The ‘ol KJV says it like this: He that dwelleth in the secret place…shall abide under the shadow of the Almighty.

To avoid sending you straight into boredom with this blog, I won’t go into the meaning of each Hebrew word, but I encourage everyone do something like this.  Beginning with the word dwelleth, God began painting a picture of a home.  The core of this word conveys a sense of establishment.  It also has implications of marriage.  Interesting.  This one word carries such weight in reference to communion with the Lord.  Buying a house, entering into a marriage contract is commitment. A home, of course may not last forever, but it’s the idea that this is a place you will return to over and over again.  A place of settling; a place to remain.

The Hebrew word for secret is one which describes elements of protection, closeness, of hiding oneself.
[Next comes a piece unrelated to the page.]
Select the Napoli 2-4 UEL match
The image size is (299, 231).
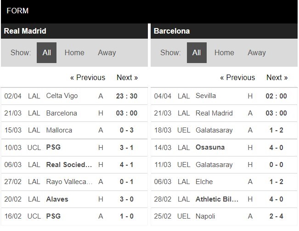224,216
What is it to “dwell in the secret place?”

These two words together immediately created an image of a married couple.  For me, the psalmist isn’t talking about a relationship in which you just go to dinner and put on a good face.  This is a relationship that outsiders wouldn’t even understand. I saw myself whispering in the ear of God and saw Him whispering back in mine.  Whispers are close and secret.  They are meant to communicate things that maybe not everyone needs to know, or things that very few would even understand.  Often very close couples have inside jokes and laugh about moments that leave the general group looking around at each other in confusion.

Dwelling in the secret place is intimate living with God.  It’s creating that sense of home on earth…as our spirit longs for a home beyond this world.  Dwelling in the secret place is about as close as we can get.

“Abide in the Shadow” really evokes this idea of permanent protection and security.

When we take the time to get close with God…and I mean reeeeeally close…amazing things happen.  He starts to reveal secrets of His heart, maybe even the plan for our lives.  However, relationships can’t be one-sided.  We must do the same with Him.  It’s coming to that point where I’m not afraid to tell Him my biggest dreams, my secret fears, my mistakes and triumphs.  It’s asking Him questions…discovering who He is and the infinite intricacies of His character.  I’m not married, but I’m pretty sure this kind of intentional discovery is what makes it amazing.  The more we want to know about Him, the more He wants to share with us.

Then life becomes a team activity, rather than something you must conquer alone.

With this, He offers that security of His protection in all things.  When we get to know His heart, He will let us know when something is dangerous, or when we should be patient, or when He wants us to move forward.  It’s incredible.

The more I start to see God as my Father and the more I look at Jesus as a wonderful husband, the more I want to know Him.  This kind of intimacy is beautiful and safe.  I want to spend the rest of my life with this guy.  Amazing news: I get to and so can you.